Task prompt >> Lines from the one containing "Instruction: Click the tracking" through the final line of the records below are needed, copied exactly, with no pictures.

Provided information below:

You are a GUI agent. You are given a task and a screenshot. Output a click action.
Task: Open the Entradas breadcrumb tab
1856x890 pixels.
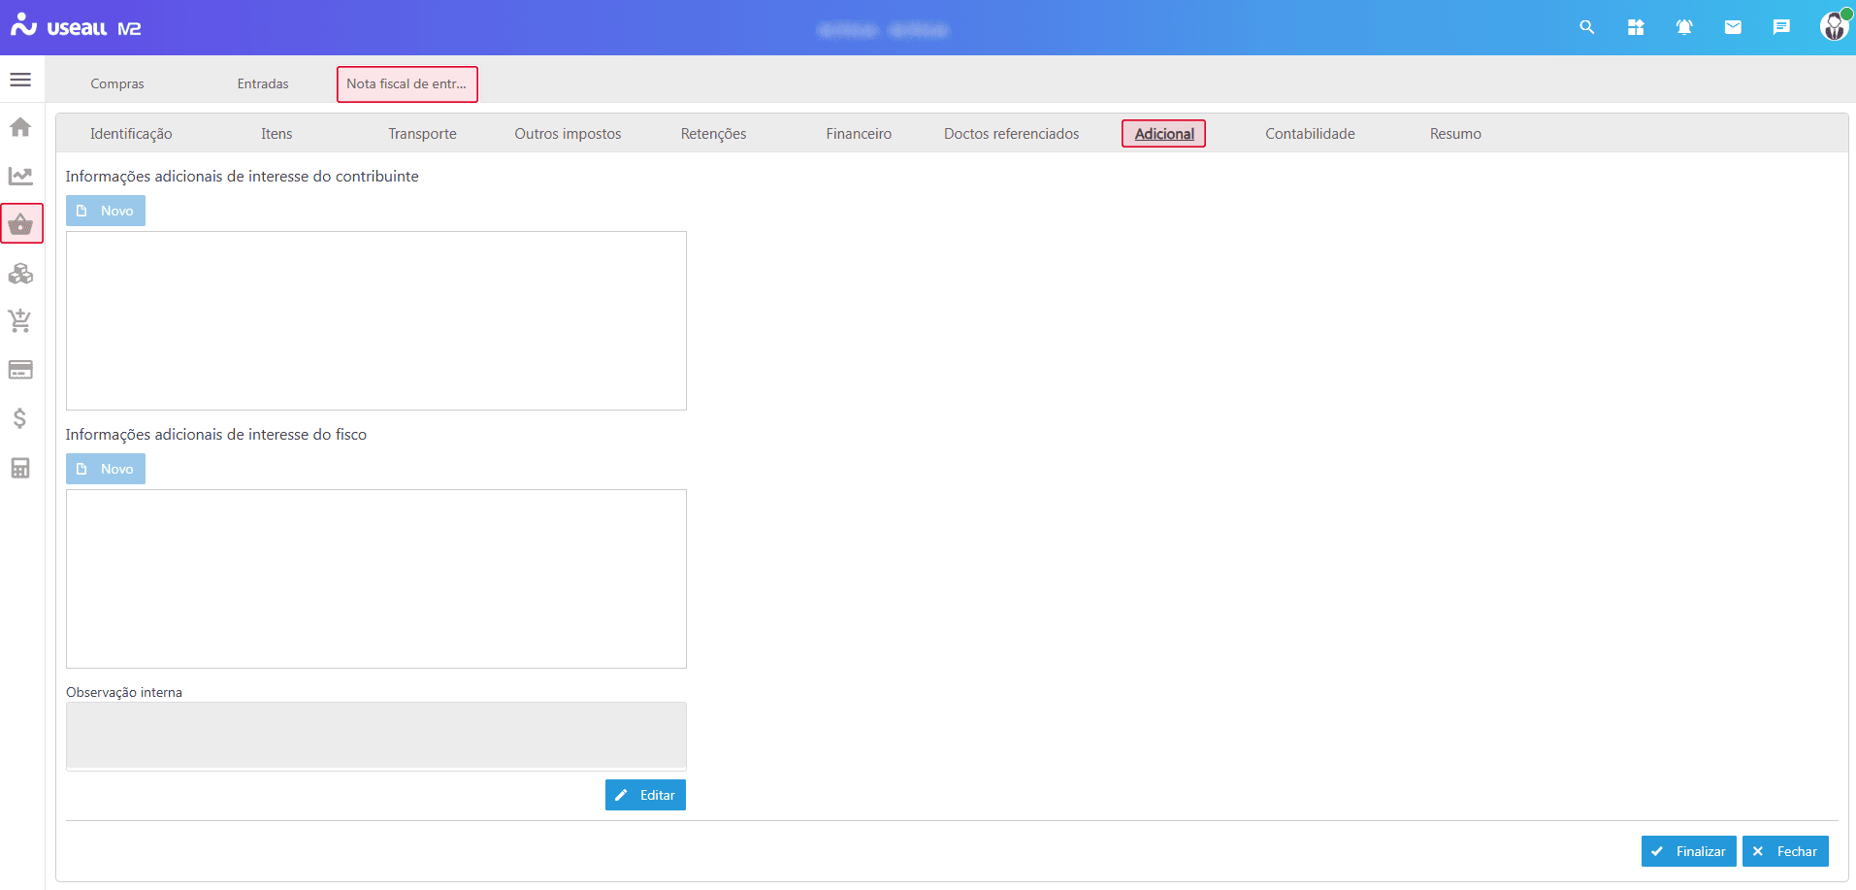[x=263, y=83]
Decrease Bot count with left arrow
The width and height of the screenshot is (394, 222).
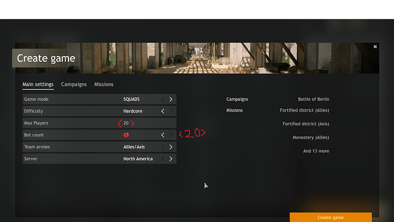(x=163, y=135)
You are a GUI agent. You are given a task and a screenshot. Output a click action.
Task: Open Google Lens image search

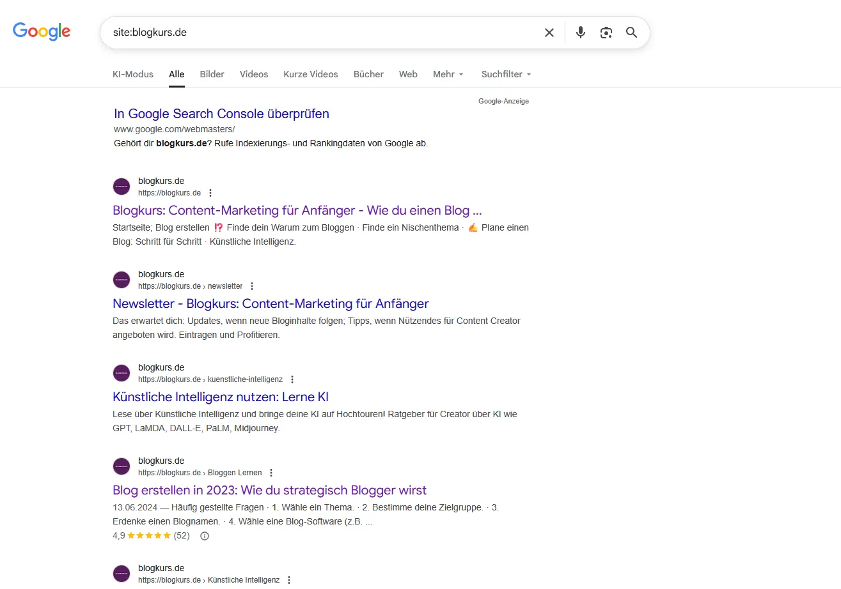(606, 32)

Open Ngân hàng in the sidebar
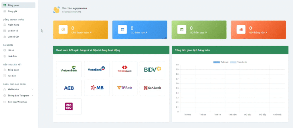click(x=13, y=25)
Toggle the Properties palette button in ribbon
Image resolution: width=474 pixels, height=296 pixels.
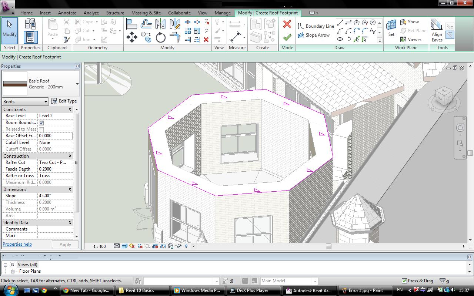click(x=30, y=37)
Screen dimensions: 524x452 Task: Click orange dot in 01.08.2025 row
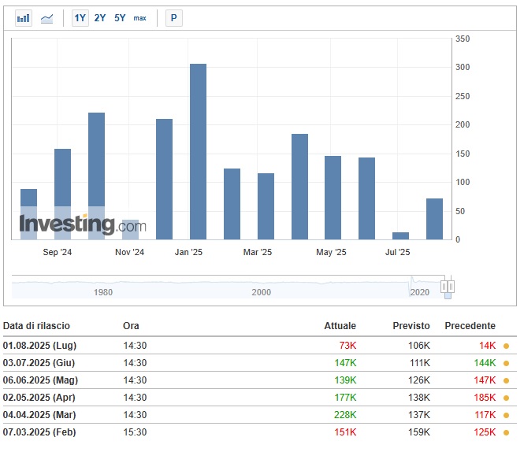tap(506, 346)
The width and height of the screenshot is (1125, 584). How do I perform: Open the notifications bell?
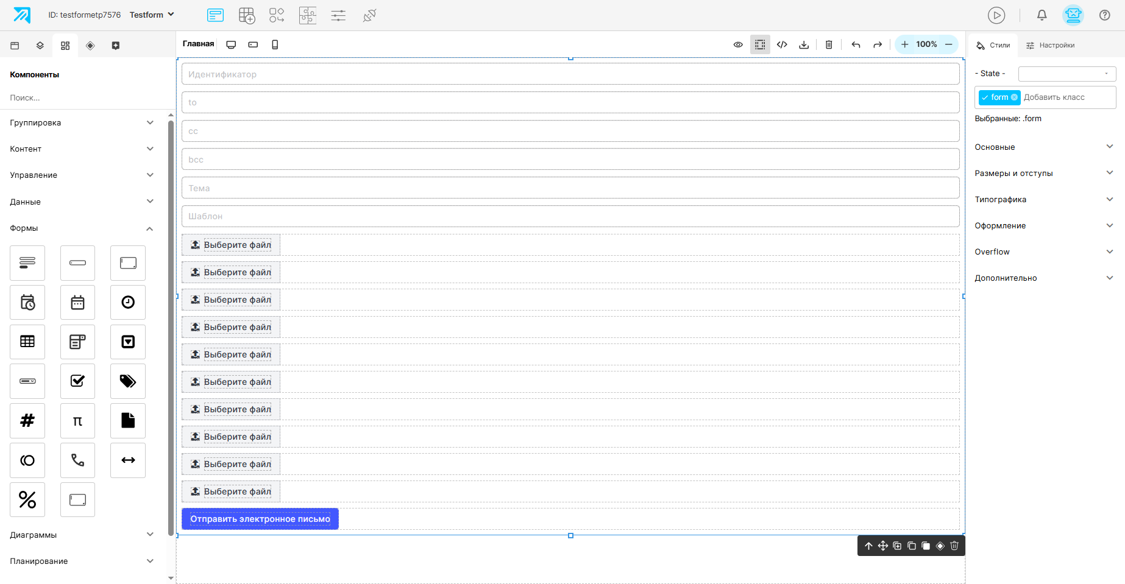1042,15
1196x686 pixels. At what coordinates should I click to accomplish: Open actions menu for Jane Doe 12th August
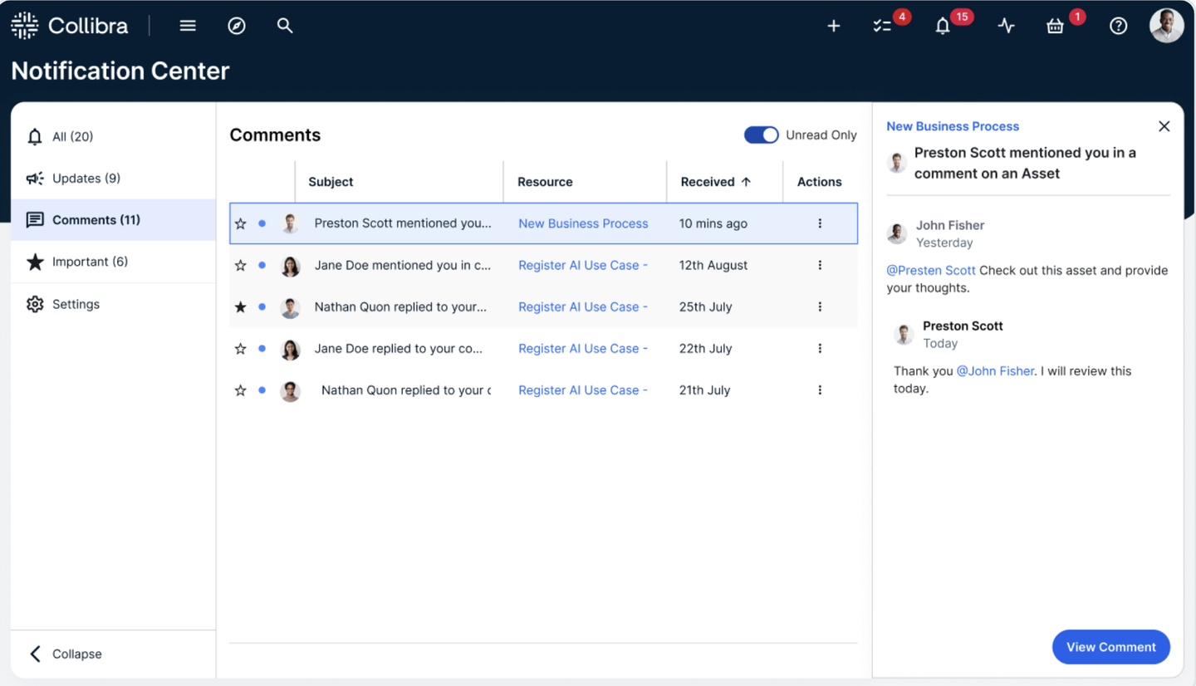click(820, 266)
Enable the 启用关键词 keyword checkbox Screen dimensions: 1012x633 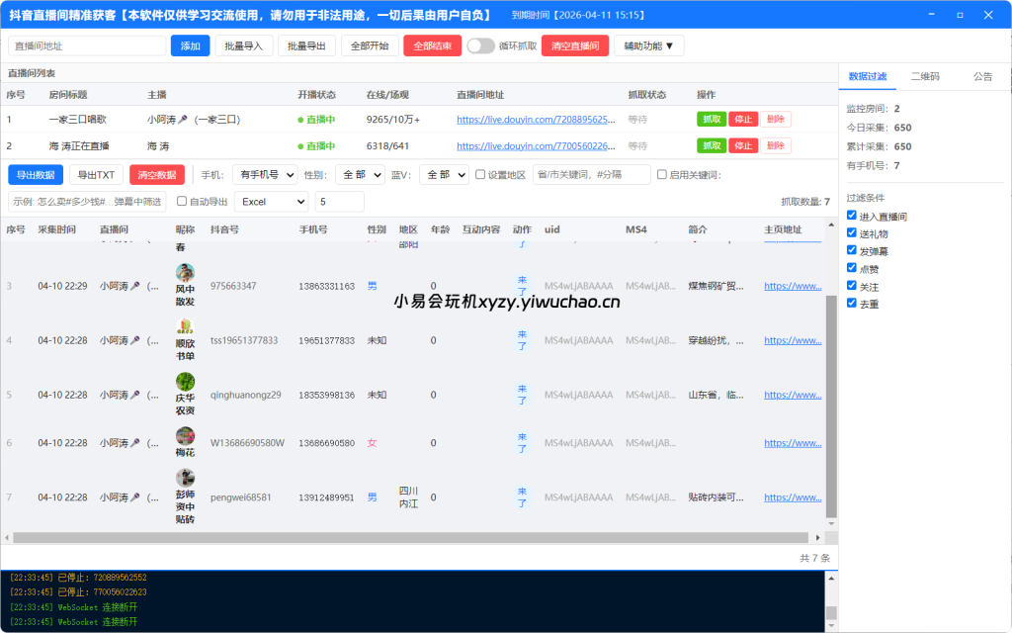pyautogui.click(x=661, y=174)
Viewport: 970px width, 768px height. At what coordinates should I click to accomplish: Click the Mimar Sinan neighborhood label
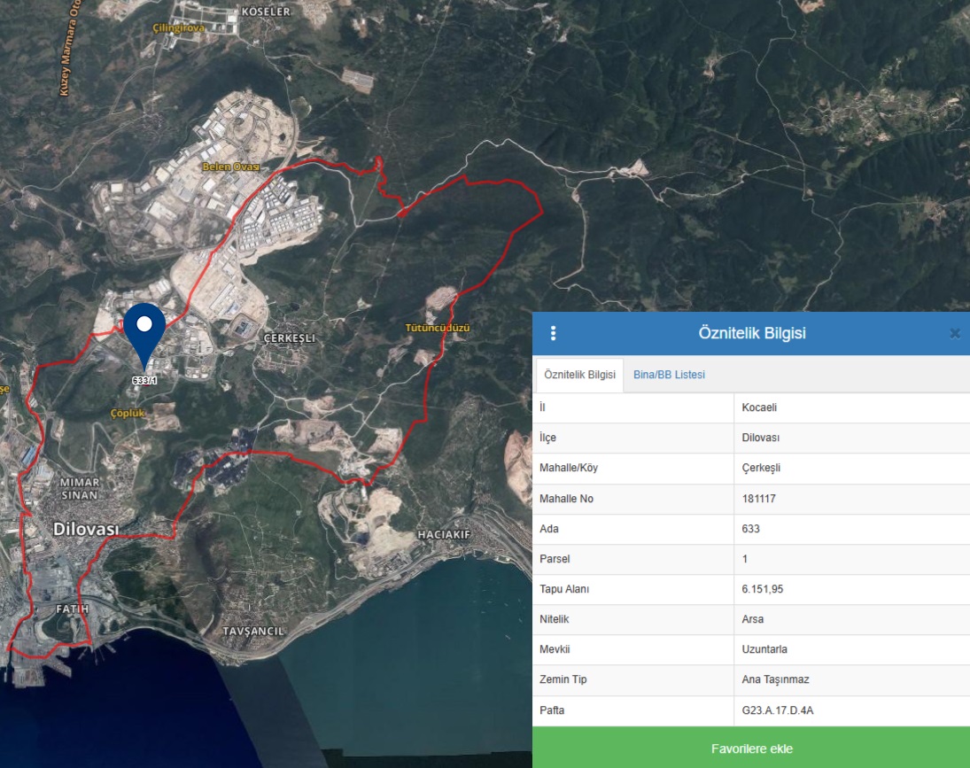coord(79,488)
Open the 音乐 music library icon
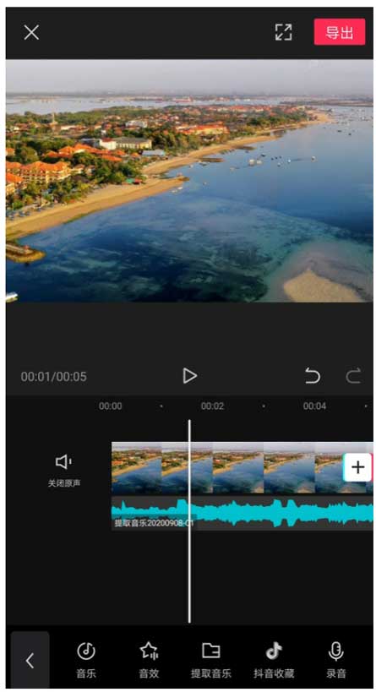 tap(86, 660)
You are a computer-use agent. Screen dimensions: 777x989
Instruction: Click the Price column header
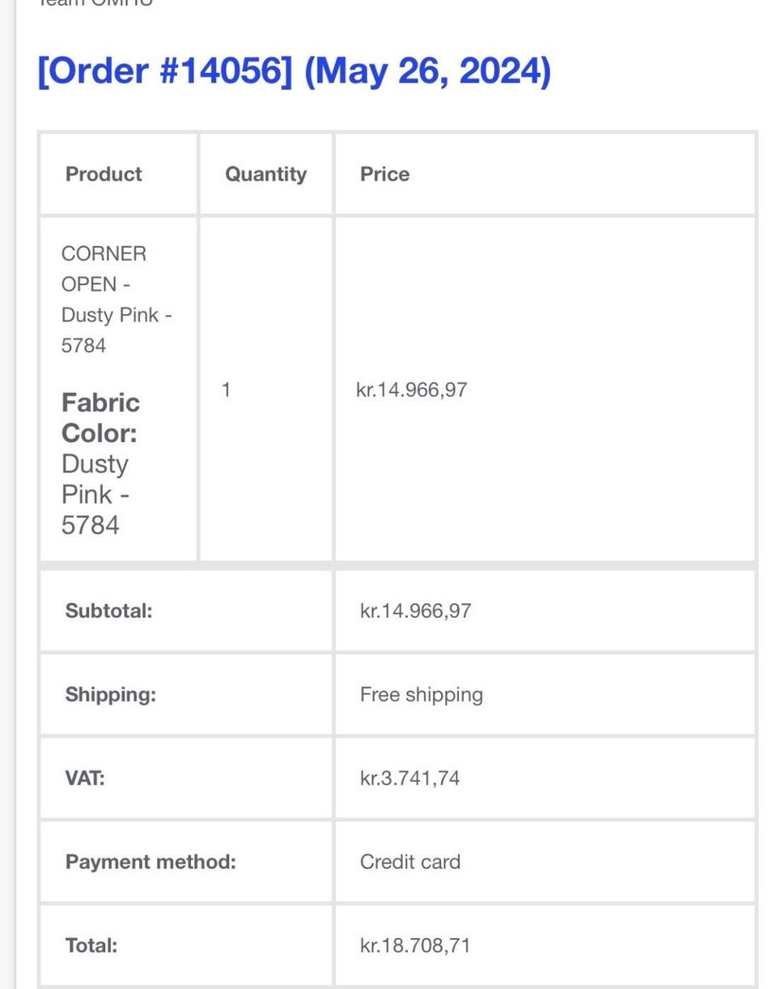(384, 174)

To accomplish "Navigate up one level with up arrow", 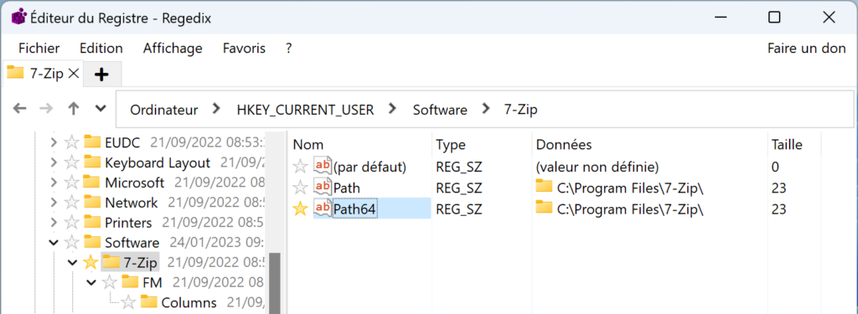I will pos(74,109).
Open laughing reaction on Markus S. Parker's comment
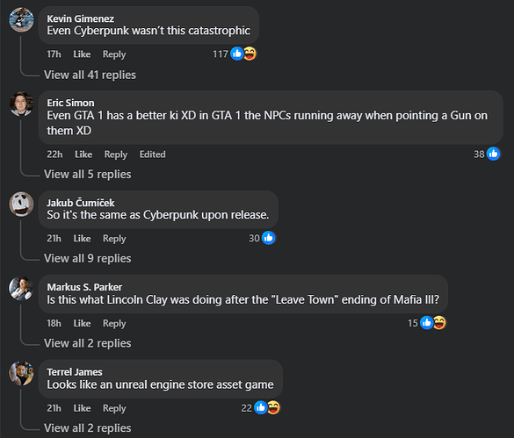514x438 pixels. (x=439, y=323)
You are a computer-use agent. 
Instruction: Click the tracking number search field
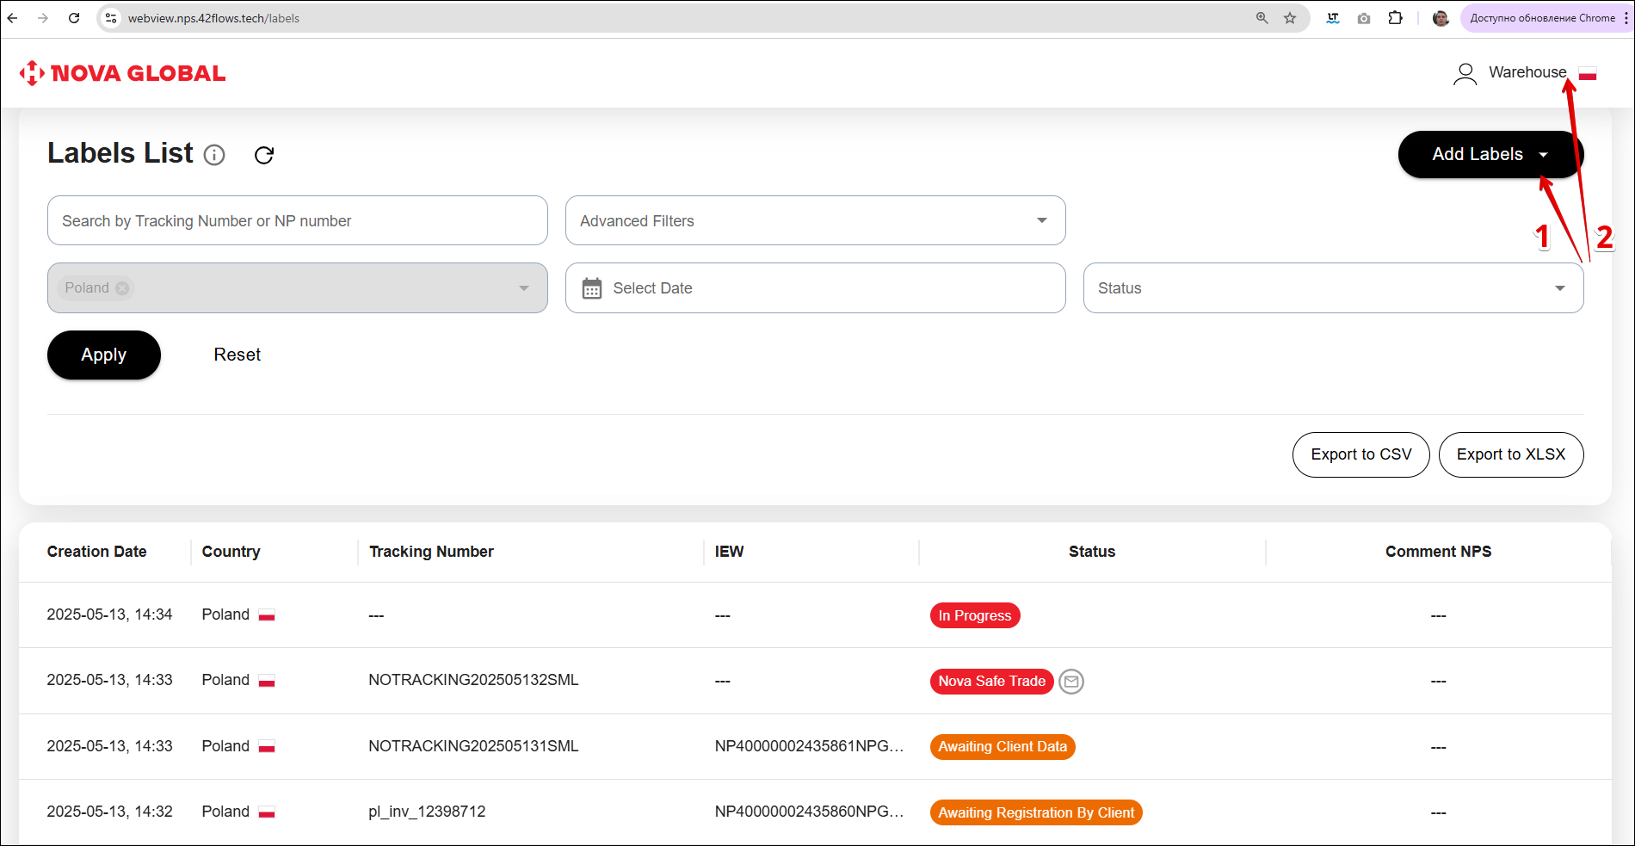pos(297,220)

End of Provided information.

Problem solution >>
Instruction: Click the tracking number search field
pos(297,220)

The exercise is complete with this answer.